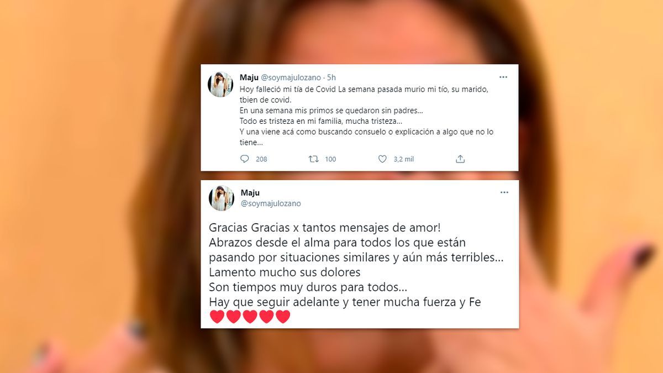
Task: Click @soymajulozano handle on first tweet
Action: coord(291,78)
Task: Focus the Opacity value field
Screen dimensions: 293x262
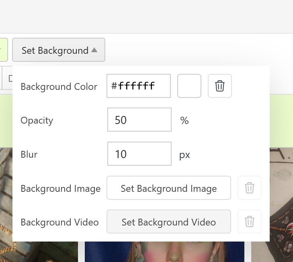Action: point(139,120)
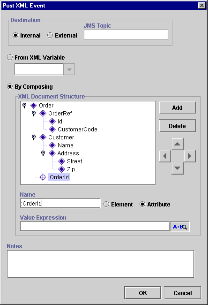Move node up with up arrow
The image size is (208, 305).
coord(177,144)
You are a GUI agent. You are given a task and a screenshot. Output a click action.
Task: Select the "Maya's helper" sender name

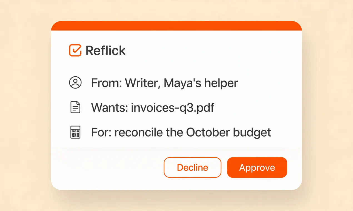coord(201,83)

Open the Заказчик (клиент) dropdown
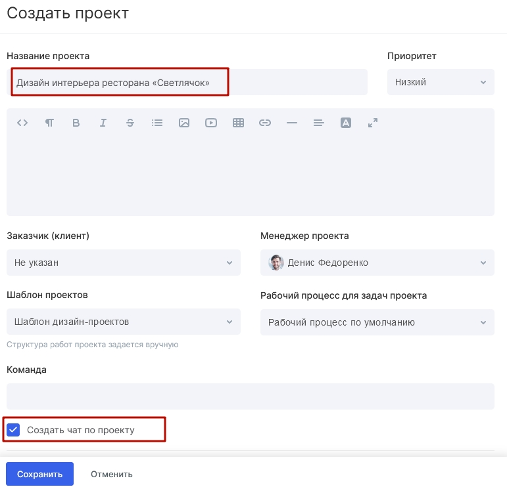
+++
Write out all of the records above word for word, leaving out the pictures.

Task: Click @soymajulozano handle on first tweet
Action: coord(291,78)
Task: Focus the Opacity value field
Screen dimensions: 293x262
Action: point(139,120)
Move node up with up arrow
The image size is (208, 305).
coord(177,144)
You are a GUI agent. You are given a task and a screenshot. Output a click action.
Task: Select the "Maya's helper" sender name

coord(201,83)

Open the Заказчик (клиент) dropdown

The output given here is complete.